Za to właśnie lubię poniedziałki po rozregulowujących weekendach wszystko wraca na swoje miejsce.
I tak dzisiejsze menu:
Śniadanie: 3 kromki chrupkiego pieczywa żytniego z serkiem topionym do tego pół pomidora
II śniadanie: banan
Lunch: sałatka z białka jednego jajka gotowanego, sałaty, pomidora, papryki, ogórka i kiełków lucerny
Obiad: Miska zupy warzywnej
Kolacja: jogurt naturalny pół małego kubeczka z mieszanką suszonych owoców (morele, śliwki, żurawina)
Trening:
25 minut skakanka
20 minut Mel B Total Fit trening całego ciała
10 minut Mel B trening pośladków
A teraz czas na relaks i serial
Miłego wieczorku.
A.
liberteee
24 marca 2014, 21:25Wiem, wiem dzisiaj zaspałam i nie miałam czasu zrobić nic do pracy do jedzonka więc koleżanka mnie poratowała dzieląc się swoim śniadaniem, lepsze to niż do 15 bez jedzenia ;)
mrs19bubble94
24 marca 2014, 20:55Chleb chrupki w żołądku zbija sie w jedna pape (jak dlugo pożujesz to takie cos masz w ustach) i jest ciezko strawny wbrew temu co mogloby sie wydawac.

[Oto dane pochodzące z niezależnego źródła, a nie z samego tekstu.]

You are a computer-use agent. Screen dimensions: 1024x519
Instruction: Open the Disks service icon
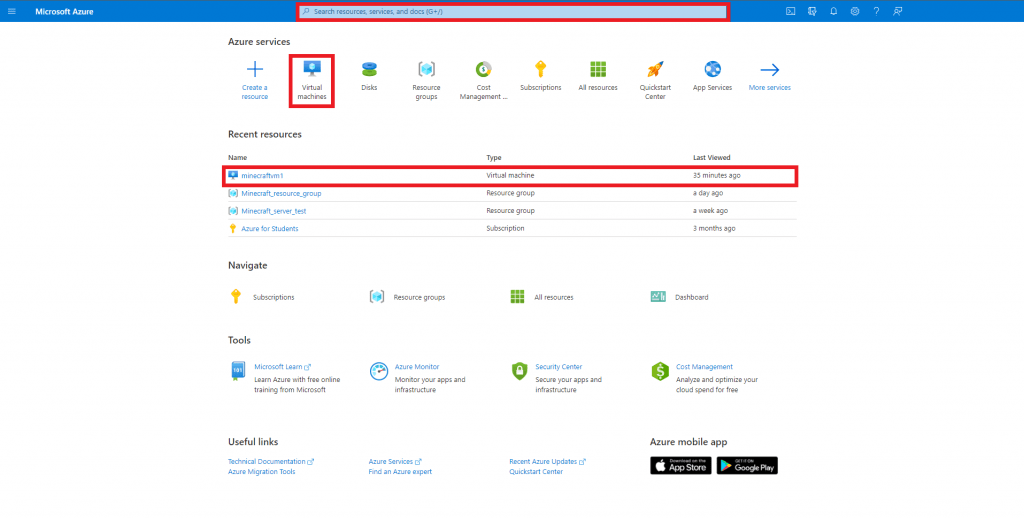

Serek topiony jest niezdrowy, jego produkcja polega na wymieszaniu wszystkich resztek serowych lub serow ktore niedobrze dojrzaly i zostaly po prostu stopione poza tym zawiera duzo konserwantow utrzymujacych jego polplynna konsystencje. Nie polecam, ale ogolnie to powodzenia :)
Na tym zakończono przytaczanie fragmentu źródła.